Barang yang diperjualbelikan di pasar modal disebut Efek. Efek dapat bersifat kepemilikan atau ekuitas (equity) yang biasa kita kenal dengan saham. Sedangkan efek yang bersifat utang (bond) biasa kita kenal dengan obligasi.

Undang-Undang Nomor 8 Tahun 1995 Tentang Pasar Modal (UUPM) Pasal 1 angka 13 memberikan definisi "Pasar Modal adalah kegiatan yang bersangkutan dengan Penawaran Umum dan perdagangan Efek, Perusahaan Publik yang berkaitan dengan Efek yang diterbitkannya, serta lembaga dan profesi yang berkaitan dengan Efek."

Munir Fuady dalam "Pasar Modal Modern Tinjauan Hukum" berpendapat bahwa UUPM dalam memberi arti kepada pasar modal tidak memberi suatu definisi secara menyeluruh melainkan lebih menitikberatkan kepada kegiatan dan para pelaku dari pasar modal.

Terlepas dari pendapat terlalu terbatasnya definisi Pasar Modal yang diberikan oleh UUPM, menurut pandangan kami UUPM mendefinisikan Pasar Modal sebagai hal yang terkait dengan:

1. Kegiatan yang berlangsung di pasar modal, yaitu: penawaran umum, perdagangan efek, dan perusahaan publik yang berkaitan dengan efek yang diterbitkannya; Yang dimaksud dengan "Penawaran Umum" adalah kegiatan penawaran Efek yang dilakukan oleh Emiten untuk menjual Efek kepada masyarakat berdasarkan tata cara yang diatur dalam UUPM dan peraturan pelaksanaannya.
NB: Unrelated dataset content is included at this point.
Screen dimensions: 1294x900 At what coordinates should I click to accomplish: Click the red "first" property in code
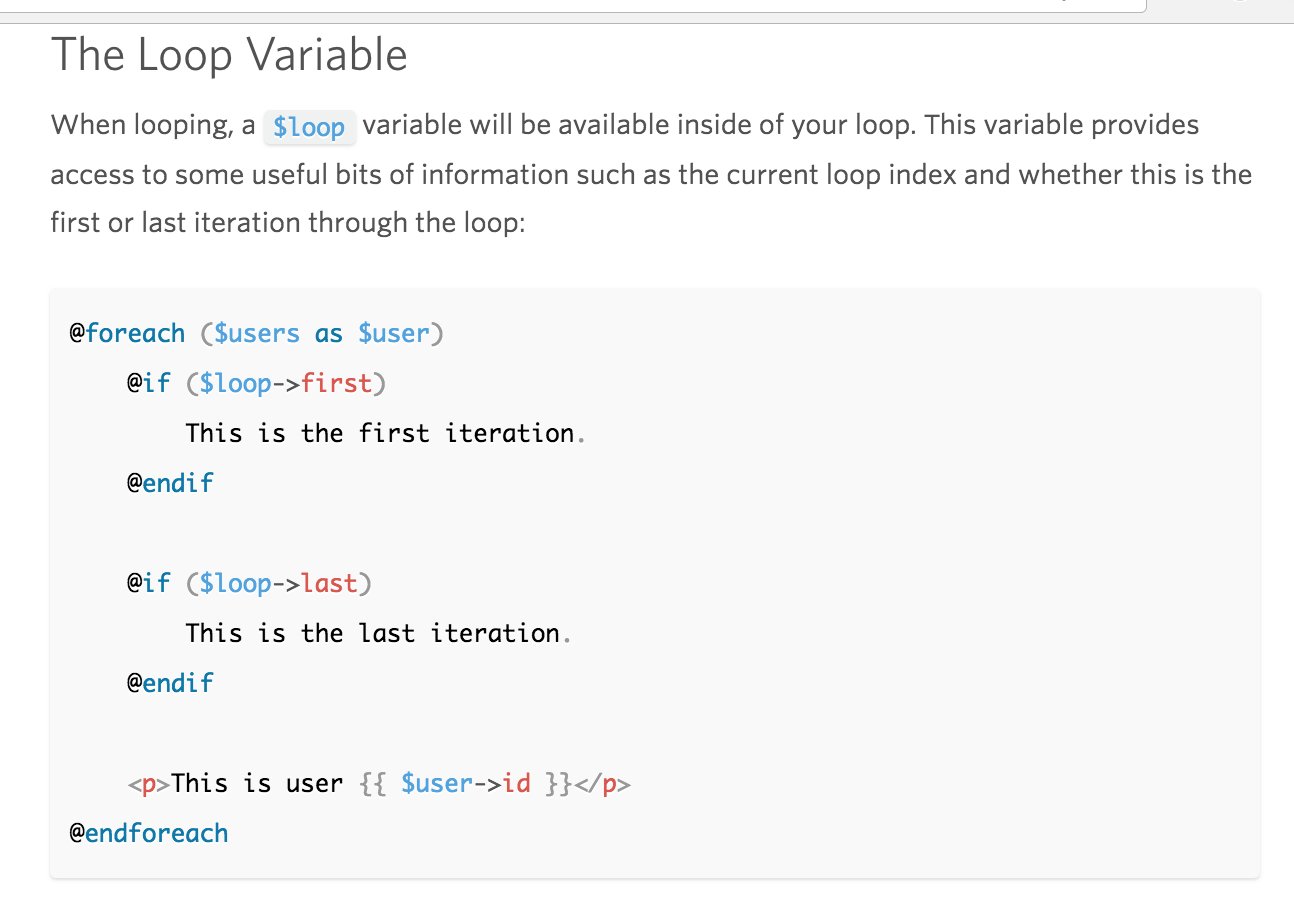(x=336, y=383)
Sedangkan yang dimaksud dengan "perdagangan efek" adalah jual beli efek. "Perusahaan publik" adalah Perseroan yang sahamnya telah dimiliki sekurang-kurangnya oleh 300 (tiga ratus) pemegang saham dan memiliki modal disetor sekurang-kurangnya Rp3.000.000.000,00 (tiga miliar rupiah) atau suatu jumlah pemegang saham dan modal disetor yang ditetapkan dengan Peraturan Pemerintah, Vide Pasal 1 angka 22 UUPM. "Efek" adalah surat berharga, yaitu surat pengakuan utang, surat berharga komersial, saham, obligasi, tanda bukti utang, Unit Penyertaan kontrak investasi kolektif, kontrak berjangka atas Efek, dan setiap derivatif dari Efek, vide Pasal 1 angka 5 UUPM.
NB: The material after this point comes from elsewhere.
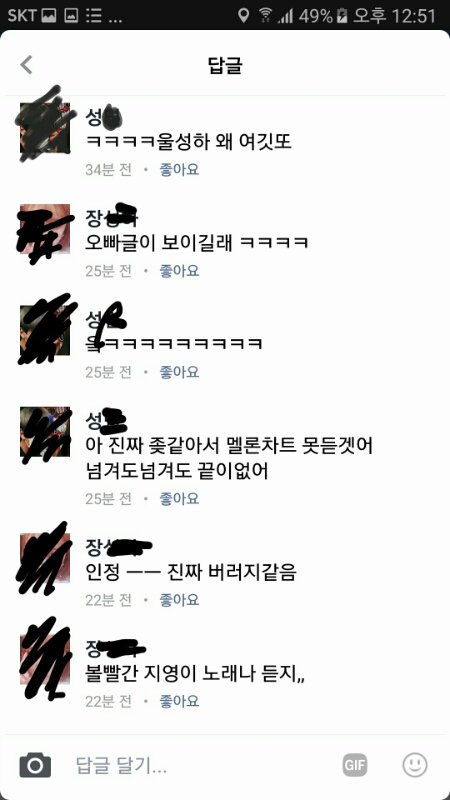Open profile picture beside 멜론차트 comment
Image resolution: width=450 pixels, height=800 pixels.
[x=45, y=432]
2. Lembaga dan profesi yang berkaitan di pasar modal; Yang dimaksud dengan lembaga adalah lembaga yang terkait dengan aktivitas di Pasar Modal: Lembaga Kliring dan Penjaminan, Lembaga Penyimpanan dan Penyelesaian, serta lembaga penunjang pasar modal, vide Pasal 43-54 UUPM (kustodian, biro administrasi efek, dan wali amanat). Sedangkan profesi yang berkaitan di pasar modal adalah: akuntan, konsultan hukum, penilai, notaris dan profesi lain yang ditetapkan dengan peraturan pemerintah.

Yang terakhir adalah pihak yang melakukan pembinaan dan pengawasan di bidang pasar modal adalah Otoritas Jasa Keuangan (OJK) berdasarkan Undang-Undang Nomor 21 Tahun 2011 Tentang Otoritas Jasa Keuangan.
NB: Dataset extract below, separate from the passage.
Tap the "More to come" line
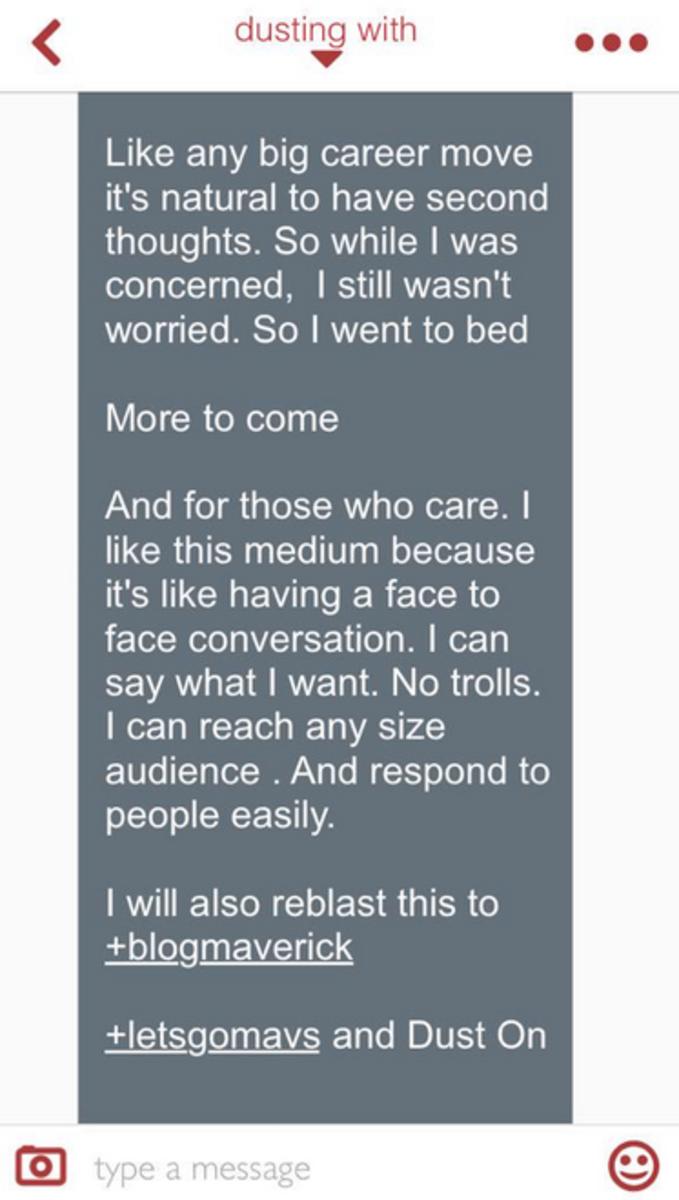(222, 418)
--- Disusun oleh Asevy Sobari, Partner ISNP Law Firm

Minggu, 12 Januari 2014

JUMLAH ANGGOTA DEWAN KOMISARIS PERSEROAN TERBATAS



UMUM: MINIMAL MEMILIKI 1 ORANG ANGGOTA DEWAN KOMISARIS

Dewan Komisaris adalah salah satu organ perseroan (vide pasal 1 angka 2 UUPT). Secara umum UUPT menentukan bahwa dalam sebuah perseroan minimal memiliki 1 orang anggota Dewan Komisaris sebagaimana ditentukan Pasal 108 ayat 3:

"Dewan Komisaris terdiri atas 1 (satu) orang anggota atau lebih".

Apakah boleh apabila lembaga Dewan Komisaris hanya terdiri dari 1 (satu) orang anggota disebut sebagai Komisaris bukan sebagai Dewan Komisaris? Menurut hemat kami apabila sekedar penyebutan hal itu diperbolehkan dan tidak ada larangan terlebih sanksi, namun dari segi legal formil tetap disebut sebagai Dewan Komisaris meskipun hanya terdiri dari 1 (satu) orang anggota.

Berdasarkan pasal tersebut pula dibolehkan bila perseroan memiliki lebih dari 1 (satu) orang anggota dan UUPT tidak menentukan batas maksimal dari jumlah anggota dari Dewan Komisaris. Dalam hal demikian (anggota Dewan Komisaris lebih dari 1 orang) UUPT menyebutnya sebagai majelis, Pasal 108 ayat 4: 

"Dewan Komisaris yang terdiri atas lebih dari 1 (satu) orang anggota merupakan majelis dan setiap anggota Dewan Komisaris tidak dapat bertindak sendiri-sendiri, melainkan berdasarkan keputusan Dewan Komisaris."

KHUSUS PERSEROAN TERTENTU: MINIMAL MEMILIKI 2 ORANG ANGGOTA DEWAN KOMISARIS

Secara lebih ketat UUPT mewajibkan perseroan memiliki minimal 2 (dua) orang anggota Dewan Komisaris bagi perseroan yang kegiatan usahanya berkaitan dengan: 
- Menghimpun dan/atau mengelola dana masyarakat; 
- Perseroan yang menerbitkan surat pengakuan utang kepada masyarakat; atau
- Perseroan Terbuka.
(Vide Pasal 108 ayat 5 UUPT)

PERSEROAN BERDASARKAN PRINSIP SYARIAH: MINIMAL MEMILIKI 1 ORANG ANGGOTA DEWAN KOMISARIS

Ketentuan Pasal 108 ayat 3 UUPT berlaku juga terhadap perseroan yang menjalankan kegiatan usaha berdasarkan prinsip syariah, yaitu memiliki minimal 1 (satu) anggota Dewan Komisaris. Hanya saja disamping ketentuan tersebut UUPT juga mewajibkan ketentuan untuk memiliki Dewan Pengawas Syariah bagi perseroan yang menjalankan kegiatan usaha berdasarkan prinsip syariah, Pasal 109 ayat 1 UUPT:

"Perseroan yang menjalankan kegiatan usaha berdasarkan prinsip syariah selain mempunyai Dewan Komisaris wajib mempunyai Dewan Pengawas Syariah".

Dengan demikian sebuah perseroan yang dijalankan berdasarkan prinsip syariah wajib memiliki minimal 1 (satu) orang anggota Dewan Komisaris dan minimal 1 (satu) orang anggota Dewan Pengawas Syariah.